| Saved items from a collection |

____________________

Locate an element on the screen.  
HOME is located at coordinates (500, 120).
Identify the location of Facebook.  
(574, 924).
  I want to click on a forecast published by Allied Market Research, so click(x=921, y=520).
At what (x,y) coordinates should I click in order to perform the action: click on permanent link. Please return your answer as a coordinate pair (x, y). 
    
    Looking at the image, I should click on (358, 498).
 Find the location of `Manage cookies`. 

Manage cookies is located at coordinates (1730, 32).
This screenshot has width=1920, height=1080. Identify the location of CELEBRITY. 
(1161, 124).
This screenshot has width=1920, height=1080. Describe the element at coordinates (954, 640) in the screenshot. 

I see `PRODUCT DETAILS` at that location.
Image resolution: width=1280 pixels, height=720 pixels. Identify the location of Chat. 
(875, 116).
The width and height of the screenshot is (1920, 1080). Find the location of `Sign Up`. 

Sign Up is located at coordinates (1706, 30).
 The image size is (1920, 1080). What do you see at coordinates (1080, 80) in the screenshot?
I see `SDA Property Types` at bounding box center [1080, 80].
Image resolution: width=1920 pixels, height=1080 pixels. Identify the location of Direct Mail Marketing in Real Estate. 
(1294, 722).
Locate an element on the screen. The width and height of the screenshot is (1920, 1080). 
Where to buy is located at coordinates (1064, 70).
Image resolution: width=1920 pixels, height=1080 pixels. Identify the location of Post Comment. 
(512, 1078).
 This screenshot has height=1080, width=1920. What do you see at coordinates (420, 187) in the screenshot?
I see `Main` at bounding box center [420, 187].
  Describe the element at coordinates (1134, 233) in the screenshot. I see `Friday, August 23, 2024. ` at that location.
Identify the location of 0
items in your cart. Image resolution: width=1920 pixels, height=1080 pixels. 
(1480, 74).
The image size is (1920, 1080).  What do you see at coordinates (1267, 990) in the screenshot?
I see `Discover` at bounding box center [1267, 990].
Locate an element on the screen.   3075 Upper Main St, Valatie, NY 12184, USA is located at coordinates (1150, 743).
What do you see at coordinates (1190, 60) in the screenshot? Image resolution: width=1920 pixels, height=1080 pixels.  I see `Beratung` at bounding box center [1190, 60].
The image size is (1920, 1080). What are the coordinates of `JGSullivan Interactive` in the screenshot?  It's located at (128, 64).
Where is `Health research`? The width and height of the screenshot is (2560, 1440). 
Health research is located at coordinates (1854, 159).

____________________

Copy the rows above word for word, from the very start through the line that contains "(875, 116).". Include that last line and nothing after it.

| Exercise output |
Locate an element on the screen.  
HOME is located at coordinates (500, 120).
Identify the location of Facebook.  
(574, 924).
  I want to click on a forecast published by Allied Market Research, so click(x=921, y=520).
At what (x,y) coordinates should I click in order to perform the action: click on permanent link. Please return your answer as a coordinate pair (x, y). 
    
    Looking at the image, I should click on (358, 498).
 Find the location of `Manage cookies`. 

Manage cookies is located at coordinates (1730, 32).
This screenshot has width=1920, height=1080. Identify the location of CELEBRITY. 
(1161, 124).
This screenshot has width=1920, height=1080. Describe the element at coordinates (954, 640) in the screenshot. 

I see `PRODUCT DETAILS` at that location.
Image resolution: width=1280 pixels, height=720 pixels. Identify the location of Chat. 
(875, 116).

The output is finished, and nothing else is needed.